### PROBLEM
Write out all of the lines below, exactly and completely.

##### RECORDS PROVIDED #####

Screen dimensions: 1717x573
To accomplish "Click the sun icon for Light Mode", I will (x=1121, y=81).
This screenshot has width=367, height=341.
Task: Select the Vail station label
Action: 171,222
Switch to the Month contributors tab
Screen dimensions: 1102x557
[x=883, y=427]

#####

### WRITTEN ANSWER
Screen dimensions: 1717x573
To accomplish "Click the sun icon for Light Mode", I will (x=1121, y=81).
This screenshot has width=367, height=341.
Task: Select the Vail station label
Action: 171,222
Switch to the Month contributors tab
Screen dimensions: 1102x557
[x=883, y=427]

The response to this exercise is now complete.